Skip to contents

Wraps FPDFText_GetTextObject. Returns a pdfium_obj of type "text" for the page-object that contains the character at the given 1-based char_index on the page's text page (matching the char_index column of pdf_text_chars()). Returns NULL when the char has no associated page-object (e.g. PDFium-synthesised whitespace).

Usage

pdf_text_obj_at_char(page, char_index, page_num = 1L)

Arguments

page

A pdfium_page from pdf_page_load(), or a pdfium_doc.

char_index

One-based character index (matches pdf_text_chars()$char_index).

page_num

One-based page index. Only used when page is a pdfium_doc.
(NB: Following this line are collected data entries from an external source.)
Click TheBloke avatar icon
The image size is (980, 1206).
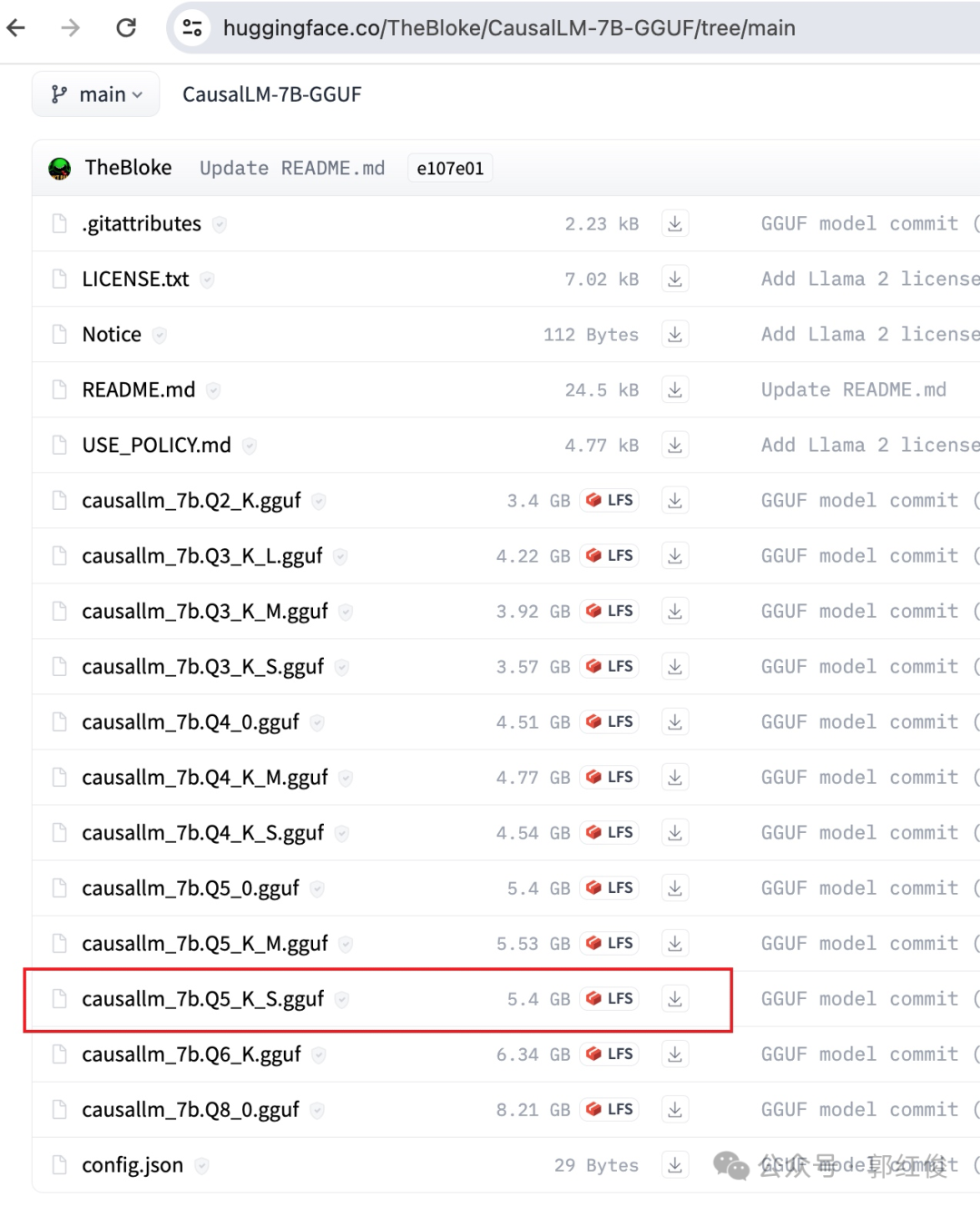tap(60, 169)
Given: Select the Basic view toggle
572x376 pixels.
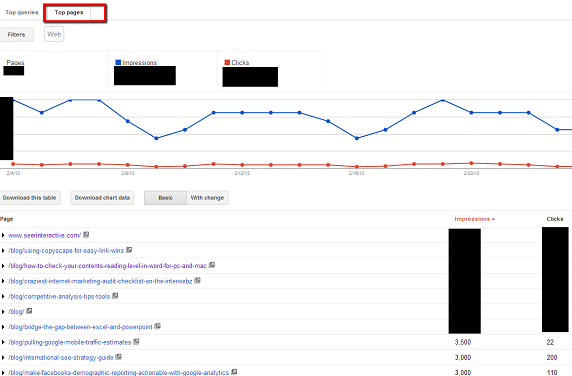Looking at the screenshot, I should pos(166,198).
Ignored otherwise.

Value

A pdfium_obj of type "text", or NULL when the char has no associated page-object.

Details

Functionally equivalent to chaining pdf_text_char_obj_index() -> pdf_page_objects()[[i]], but short-circuited through PDFium's direct accessor so callers don't have to enumerate every page-object.

See also

pdf_text_char_obj_index() for the index-only version, pdf_text_chars() for per-character readouts.

Examples

fixture <- system.file("extdata", "fixtures", "shapes.pdf",
  package = "pdfium"
)
if (nzchar(fixture)) {
  doc <- pdf_doc_open(fixture)
  page <- pdf_page_load(doc, 1L)
  # Text page-object owning the first character on the page.
  obj <- pdf_text_obj_at_char(page, char_index = 1L)
  if (!is.null(obj)) pdf_obj_bounds(obj)
  pdf_page_close(page)
  pdf_doc_close(doc)
}